The folding of proteins into their tertiary structure is influenced by various intramolecular and extramolecular factors. Intramolecular factors include the nature of the side chains of the amino acids (hydrophobic, hydrophilic, positively charged, negatively charged), which determine the types of interactions that can occur within the protein. Hydrophobic interactions play a significant role, as hydrophobic side chains tend to cluster away from the aqueous environment, influencing the folding pattern of the protein. Additionally, hydrogen bonds, ionic bonds, and van der Waals forces between side chains contribute to the tertiary structure. Disulfide bridges between cysteine residues can also lock parts of the protein in place, providing further stability. Externally, factors such as pH, temperature, and the presence of metal ions or cofactors can affect protein folding by altering the chemical properties of the amino acid side chains or by stabilising specific folded states. Chaperone proteins are another extramolecular factor; they assist in correctly folding proteins, preventing improper interactions that could lead to dysfunctional proteins.
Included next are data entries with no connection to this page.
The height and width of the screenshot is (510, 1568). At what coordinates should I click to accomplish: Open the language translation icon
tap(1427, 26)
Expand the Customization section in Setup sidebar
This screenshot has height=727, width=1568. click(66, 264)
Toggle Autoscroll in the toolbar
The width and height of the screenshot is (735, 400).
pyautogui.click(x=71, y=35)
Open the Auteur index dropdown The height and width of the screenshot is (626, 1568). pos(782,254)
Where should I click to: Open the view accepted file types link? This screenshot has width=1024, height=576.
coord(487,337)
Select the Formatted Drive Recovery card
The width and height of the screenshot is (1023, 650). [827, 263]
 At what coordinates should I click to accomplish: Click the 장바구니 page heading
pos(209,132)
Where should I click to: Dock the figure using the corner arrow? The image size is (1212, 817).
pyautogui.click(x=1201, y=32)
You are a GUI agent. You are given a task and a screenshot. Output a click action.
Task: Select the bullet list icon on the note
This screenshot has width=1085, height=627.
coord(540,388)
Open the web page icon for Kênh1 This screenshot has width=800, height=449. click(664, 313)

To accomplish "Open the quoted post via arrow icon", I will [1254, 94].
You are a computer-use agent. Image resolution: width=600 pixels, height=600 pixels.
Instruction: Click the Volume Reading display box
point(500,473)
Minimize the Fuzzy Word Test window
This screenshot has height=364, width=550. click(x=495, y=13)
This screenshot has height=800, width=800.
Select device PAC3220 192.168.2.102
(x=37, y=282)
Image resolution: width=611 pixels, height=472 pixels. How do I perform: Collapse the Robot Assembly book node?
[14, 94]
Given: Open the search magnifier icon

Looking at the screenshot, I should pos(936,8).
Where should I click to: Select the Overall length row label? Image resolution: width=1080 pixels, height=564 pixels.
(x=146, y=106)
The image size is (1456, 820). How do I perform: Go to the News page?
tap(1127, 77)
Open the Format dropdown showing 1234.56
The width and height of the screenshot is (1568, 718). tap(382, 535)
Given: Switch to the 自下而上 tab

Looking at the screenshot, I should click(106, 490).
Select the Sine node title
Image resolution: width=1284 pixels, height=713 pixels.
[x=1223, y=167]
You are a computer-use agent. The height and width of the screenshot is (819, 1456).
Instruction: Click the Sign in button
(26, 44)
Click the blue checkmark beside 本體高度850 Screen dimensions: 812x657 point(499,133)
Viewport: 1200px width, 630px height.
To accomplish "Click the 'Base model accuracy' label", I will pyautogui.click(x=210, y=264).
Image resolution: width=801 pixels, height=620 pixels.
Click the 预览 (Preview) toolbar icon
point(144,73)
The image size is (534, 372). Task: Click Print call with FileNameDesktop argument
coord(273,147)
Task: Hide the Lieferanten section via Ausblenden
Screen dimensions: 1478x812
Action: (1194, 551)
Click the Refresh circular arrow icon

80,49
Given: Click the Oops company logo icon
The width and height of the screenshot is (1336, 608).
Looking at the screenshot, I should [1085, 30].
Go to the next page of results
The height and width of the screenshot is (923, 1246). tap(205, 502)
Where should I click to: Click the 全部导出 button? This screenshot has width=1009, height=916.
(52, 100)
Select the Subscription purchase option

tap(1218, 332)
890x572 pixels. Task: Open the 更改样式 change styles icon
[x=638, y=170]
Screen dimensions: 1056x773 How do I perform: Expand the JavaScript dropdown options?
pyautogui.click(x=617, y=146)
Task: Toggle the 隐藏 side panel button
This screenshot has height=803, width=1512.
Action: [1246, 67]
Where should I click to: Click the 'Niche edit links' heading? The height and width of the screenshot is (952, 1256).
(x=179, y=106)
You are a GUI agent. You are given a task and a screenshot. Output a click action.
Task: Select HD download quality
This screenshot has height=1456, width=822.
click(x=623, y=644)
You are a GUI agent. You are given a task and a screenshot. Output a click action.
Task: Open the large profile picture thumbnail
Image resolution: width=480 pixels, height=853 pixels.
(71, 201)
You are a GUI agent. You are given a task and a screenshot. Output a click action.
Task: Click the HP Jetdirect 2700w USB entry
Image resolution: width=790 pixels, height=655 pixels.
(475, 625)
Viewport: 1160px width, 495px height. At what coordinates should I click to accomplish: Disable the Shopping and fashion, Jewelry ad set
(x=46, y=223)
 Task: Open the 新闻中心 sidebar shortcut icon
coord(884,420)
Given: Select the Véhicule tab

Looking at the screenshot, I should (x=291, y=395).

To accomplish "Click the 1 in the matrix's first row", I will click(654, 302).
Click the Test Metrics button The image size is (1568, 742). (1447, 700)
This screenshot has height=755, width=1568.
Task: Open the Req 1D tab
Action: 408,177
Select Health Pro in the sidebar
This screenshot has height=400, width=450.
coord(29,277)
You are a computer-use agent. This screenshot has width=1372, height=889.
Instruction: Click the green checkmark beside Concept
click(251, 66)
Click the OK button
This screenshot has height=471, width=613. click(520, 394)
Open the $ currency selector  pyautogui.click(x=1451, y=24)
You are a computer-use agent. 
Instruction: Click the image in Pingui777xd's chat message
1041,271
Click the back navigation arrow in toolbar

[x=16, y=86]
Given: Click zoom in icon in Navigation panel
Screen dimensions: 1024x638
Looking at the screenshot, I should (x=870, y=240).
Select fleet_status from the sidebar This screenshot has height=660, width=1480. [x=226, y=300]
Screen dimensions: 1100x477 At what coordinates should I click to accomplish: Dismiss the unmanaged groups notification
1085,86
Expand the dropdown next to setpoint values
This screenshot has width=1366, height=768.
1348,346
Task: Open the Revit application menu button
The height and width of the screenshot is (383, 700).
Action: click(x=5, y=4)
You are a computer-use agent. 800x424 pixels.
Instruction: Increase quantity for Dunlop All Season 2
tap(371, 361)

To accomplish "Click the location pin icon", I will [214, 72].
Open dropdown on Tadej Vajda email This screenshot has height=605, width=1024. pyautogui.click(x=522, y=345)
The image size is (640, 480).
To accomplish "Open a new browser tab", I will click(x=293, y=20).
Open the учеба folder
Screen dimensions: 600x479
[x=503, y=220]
Protein misfolding and aggregation are at the heart of numerous diseases, known collectively as protein misfolding disorders or amyloid diseases. Misfolding occurs when proteins fail to fold into their normal functional three-dimensional structures, often resulting in non-functional proteins that can aggregate to form insoluble fibrils or plaques. These aggregates can disrupt cell function in several ways: they can physically interfere with cellular components, induce inflammation, or cause cellular stress by overwhelming the protein degradation machinery. Diseases associated with protein misfolding and aggregation include Alzheimer's disease, where misfolded amyloid-β peptides aggregate to form plaques; Parkinson's disease, associated with the aggregation of α-synuclein protein; and Huntington's disease, which involves the aggregation of huntingtin protein with an expanded polyglutamine tract. The exact mechanisms by which these aggregates cause disease are complex and vary between conditions but often involve the loss of function of the misfolded proteins and toxic gain of function due to the aggregates.

Chaperone proteins are essential in the cell because they facilitate the correct folding of nascent or misfolded polypeptides and prevent their aggregation. The folding of proteins is a highly complex process, with many newly synthesised polypeptides requiring assistance to reach their functional conformation. Without chaperones, proteins might misfold, leading to loss of function and potentially forming toxic aggregates that can damage cells. Chaperones act by binding to hydrophobic regions of the polypeptide chain that are typically buried in the interior of the properly folded protein, shielding them from aggregation with other hydrophobic regions. They may also provide a secluded environment in which a polypeptide can fold without the risk of forming incorrect interactions. Furthermore, chaperones can help refold partially denatured proteins that have been unfolded due to stress conditions like heat shock. Thus, chaperone proteins are crucial for maintaining cellular protein homeostasis and preventing diseases associated with protein misfolding and aggregation.

The cellular environment plays a crucial role in influencing protein structure and function, affecting aspects such as pH, ion concentration, redox potential, and the presence of various small molecules and cofactors. The pH of the cellular environment can affect the ionisation state of amino acid side chains, altering their interactions and, consequently, the protein's structure and function. For example, enzymes have optimal pH levels at which they function most effectively, and deviations from this pH can lead to denaturation or reduced activity. Ion concentrations, particularly of divalent cations like Ca²⁺ and Mg²⁺, can impact protein stability and activity, as these ions can form stabilising interactions with specific sites on the protein. The redox potential influences the formation of disulfide bonds, which are crucial for the stability of many extracellular proteins. Additionally, the cellular milieu is rich in small molecules and cofactors that can bind to proteins, inducing conformational changes that regulate their activity. This complex interplay ensures that proteins fold correctly and perform their functions efficiently within the dynamic cellular environment.

Post-translational modifications (PTMs) are chemical modifications that occur to proteins after their synthesis and are significant in modulating protein structure, function, and interactions. Common PTMs include phosphorylation, glycosylation, ubiquitination, acetylation, and methylation. These modifications can have various effects on proteins: they can alter the protein's charge, hydrophobicity, or conformation, which can affect the protein's activity, interaction with other molecules, stability, and location within the cell. For example, phosphorylation, the addition of a phosphate group, often regulates enzyme activity and protein-protein interactions by inducing conformational changes. Glycosylation, the addition of sugar moieties, is crucial for protein folding, stability, and cell-cell recognition processes. Ubiquitination, the attachment of ubiquitin molecules, usually targets a protein for degradation by the proteasome, regulating protein levels and functions within the cell. These modifications allow for a dynamic response to cellular signals and conditions, enabling proteins to perform a vast array of functions and play integral roles in cellular processes and signalling pathways.